#### Extracted entries
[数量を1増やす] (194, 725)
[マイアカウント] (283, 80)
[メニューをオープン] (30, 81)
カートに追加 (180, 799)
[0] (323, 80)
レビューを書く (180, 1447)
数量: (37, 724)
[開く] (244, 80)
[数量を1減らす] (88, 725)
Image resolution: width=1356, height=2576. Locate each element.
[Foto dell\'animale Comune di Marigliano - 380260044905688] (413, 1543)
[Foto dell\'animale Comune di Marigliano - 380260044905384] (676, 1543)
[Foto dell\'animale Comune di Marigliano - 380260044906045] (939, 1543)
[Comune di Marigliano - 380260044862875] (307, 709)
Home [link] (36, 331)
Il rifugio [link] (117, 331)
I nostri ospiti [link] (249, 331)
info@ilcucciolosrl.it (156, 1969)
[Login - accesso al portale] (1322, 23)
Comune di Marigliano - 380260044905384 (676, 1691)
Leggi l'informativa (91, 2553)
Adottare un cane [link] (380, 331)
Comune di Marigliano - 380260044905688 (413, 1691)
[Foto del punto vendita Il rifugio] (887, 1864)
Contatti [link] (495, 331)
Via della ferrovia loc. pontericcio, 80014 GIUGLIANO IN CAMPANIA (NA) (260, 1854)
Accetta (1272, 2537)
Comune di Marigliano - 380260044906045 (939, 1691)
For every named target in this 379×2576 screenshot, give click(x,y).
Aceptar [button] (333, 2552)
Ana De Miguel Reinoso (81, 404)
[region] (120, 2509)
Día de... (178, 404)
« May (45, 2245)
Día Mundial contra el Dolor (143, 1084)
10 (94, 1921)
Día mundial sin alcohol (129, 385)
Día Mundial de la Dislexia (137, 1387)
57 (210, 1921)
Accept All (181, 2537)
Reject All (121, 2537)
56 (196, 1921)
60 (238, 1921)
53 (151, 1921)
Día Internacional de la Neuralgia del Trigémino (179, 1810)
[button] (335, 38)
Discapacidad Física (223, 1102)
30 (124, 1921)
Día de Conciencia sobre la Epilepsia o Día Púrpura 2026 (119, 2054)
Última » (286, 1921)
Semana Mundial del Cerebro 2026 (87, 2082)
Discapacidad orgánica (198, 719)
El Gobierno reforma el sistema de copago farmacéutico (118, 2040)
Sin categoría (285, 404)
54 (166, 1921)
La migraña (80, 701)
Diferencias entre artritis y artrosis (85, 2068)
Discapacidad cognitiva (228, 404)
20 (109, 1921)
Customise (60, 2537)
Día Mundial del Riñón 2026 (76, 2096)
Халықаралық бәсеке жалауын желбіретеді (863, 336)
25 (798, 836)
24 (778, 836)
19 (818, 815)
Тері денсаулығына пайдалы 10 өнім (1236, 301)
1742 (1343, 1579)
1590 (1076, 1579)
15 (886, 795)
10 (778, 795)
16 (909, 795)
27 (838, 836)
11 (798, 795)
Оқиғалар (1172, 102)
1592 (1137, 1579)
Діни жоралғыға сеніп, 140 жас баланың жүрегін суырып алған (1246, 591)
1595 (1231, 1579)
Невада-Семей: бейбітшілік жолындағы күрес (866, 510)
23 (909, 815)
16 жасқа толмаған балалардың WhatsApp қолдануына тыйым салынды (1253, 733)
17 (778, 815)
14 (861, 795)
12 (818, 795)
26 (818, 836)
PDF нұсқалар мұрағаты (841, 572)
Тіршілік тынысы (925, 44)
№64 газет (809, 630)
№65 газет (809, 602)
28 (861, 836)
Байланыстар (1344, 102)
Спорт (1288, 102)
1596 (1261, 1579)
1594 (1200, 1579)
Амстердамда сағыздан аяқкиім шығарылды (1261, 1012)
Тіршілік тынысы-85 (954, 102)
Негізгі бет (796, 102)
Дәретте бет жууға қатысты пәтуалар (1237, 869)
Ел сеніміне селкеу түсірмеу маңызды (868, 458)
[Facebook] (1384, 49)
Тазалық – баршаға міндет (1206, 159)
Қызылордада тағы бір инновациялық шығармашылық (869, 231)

#### Assignment
Exactly as written, please transcribe the lines from the start of the records above to the line that holds "Adottare un cane [link] (380, 331)", both ends included.

#### Result for this task
[数量を1増やす] (194, 725)
[マイアカウント] (283, 80)
[メニューをオープン] (30, 81)
カートに追加 (180, 799)
[0] (323, 80)
レビューを書く (180, 1447)
数量: (37, 724)
[開く] (244, 80)
[数量を1減らす] (88, 725)
Image resolution: width=1356, height=2576. Locate each element.
[Foto dell\'animale Comune di Marigliano - 380260044905688] (413, 1543)
[Foto dell\'animale Comune di Marigliano - 380260044905384] (676, 1543)
[Foto dell\'animale Comune di Marigliano - 380260044906045] (939, 1543)
[Comune di Marigliano - 380260044862875] (307, 709)
Home [link] (36, 331)
Il rifugio [link] (117, 331)
I nostri ospiti [link] (249, 331)
info@ilcucciolosrl.it (156, 1969)
[Login - accesso al portale] (1322, 23)
Comune di Marigliano - 380260044905384 (676, 1691)
Leggi l'informativa (91, 2553)
Adottare un cane [link] (380, 331)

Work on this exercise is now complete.